The United States would have to pay reparations, accept Iran’s complete and sovereign control of the Strait of Hormuz, lift illegal sanctions, release frozen assets, and agree to a comprehensive end to the war on all fronts.

For a president who has built his political identity around “maximum pressure” and “America First,” this option is politically toxic. But rejecting it does not make it disappear. It remains the only sustainable exit from a war that Washington cannot win.


Continue the naval blockade

An ambiguous, indefinite naval blockade that neither ends the war nor escalates it decisively is the current situation. But this option is also unsustainable. Iran’s top military command has already made its position clear that for every vessel intercepted or attacked, American centers and American vessels will be struck.

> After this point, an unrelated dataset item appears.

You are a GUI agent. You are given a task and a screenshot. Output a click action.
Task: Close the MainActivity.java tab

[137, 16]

The Khatam al-Anbiya Central Headquarters has announced this equation publicly. It is not a threat but a binding warning. The continuation of the naval blockade will trigger Iranian responses that escalate incrementally but inevitably. There is no “safe” stalemate.

The economic dimension: A losing battle for Washington

The closure of the strategic waterway due to the war imposed on war and US maritime banditry and piracy has already sent shockwaves through global energy markets.

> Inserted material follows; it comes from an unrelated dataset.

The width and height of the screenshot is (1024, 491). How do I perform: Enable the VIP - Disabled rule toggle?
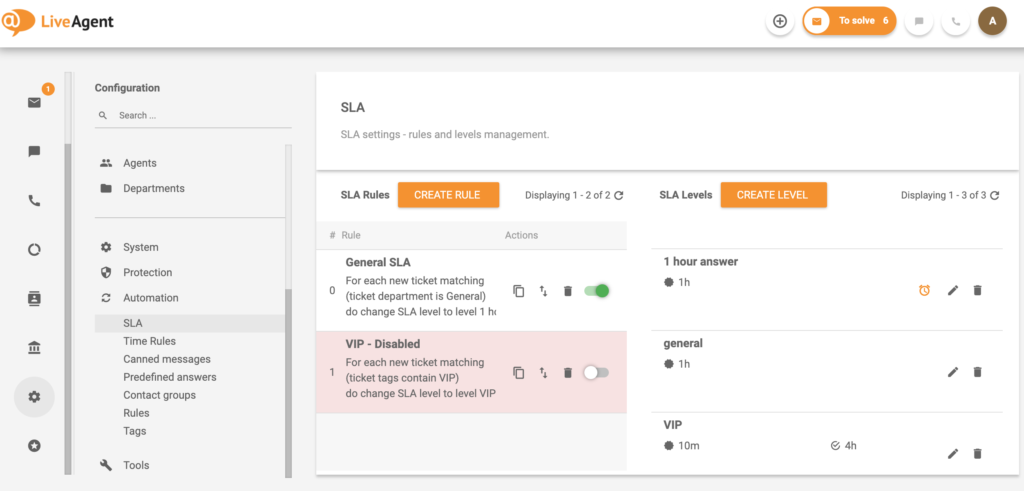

Oil prices have surged past $110 per barrel. Inflationary pressures are mounting across Europe, Asia, and the Americas. The continued naval blockade of Iran, coupled with Iranian retaliatory strikes on regional energy infrastructure, will only worsen these trends.

And who bears the blame? Global public opinion increasingly points to Washington. The United States started this war, and the United States rejected a reasonable peace plan.

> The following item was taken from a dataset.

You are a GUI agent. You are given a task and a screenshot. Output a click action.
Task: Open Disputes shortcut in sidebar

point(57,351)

The United States continues to strangle Iran’s economy while Iranian civilians suffer. The further economic indicators deteriorate, the more pressure will mount on Trump from domestic constituencies and international allies alike.

Iran understands this dynamic perfectly. Continued economic disruption is not a bug in Tehran’s strategy but a feature. Every day the war continues, the United States bleeds economically and reputationally.

Iran’s trap: No escape for the United States

World media have accurately described the current situation as “Iran’s trap” for the United States. It is a trap with no exit and Trump is yet to wrap his head around this reality.

Trump can neither win the war nor end it on acceptable terms. Resuming full-scale war invites catastrophic defeat. Accepting Iran’s proposal requires humiliating capitulation. Maintaining the status quo triggers escalating Iranian retaliation that systematically degrades American interests in the region.

This is the strategic nightmare that Trump has created for himself and his country. He started a war he could not win. He rejected a peace that would have ended it. And now he stands at a deadly three-way crossroads, with every direction leading to danger.

Iran, meanwhile, holds the strategic advantage. Tehran’s proposal remains on the table — reasonable, principled, and rooted in natural rights. But if the US chooses not to accept it, Iran is prepared to continue the war, escalate it, and inflict far heavier costs than anything seen in the first 40 days.

The choice is Washington’s. The consequences will be for Iran to impose. And history will record who acted with wisdom – and who walked willingly into a trap of their own making.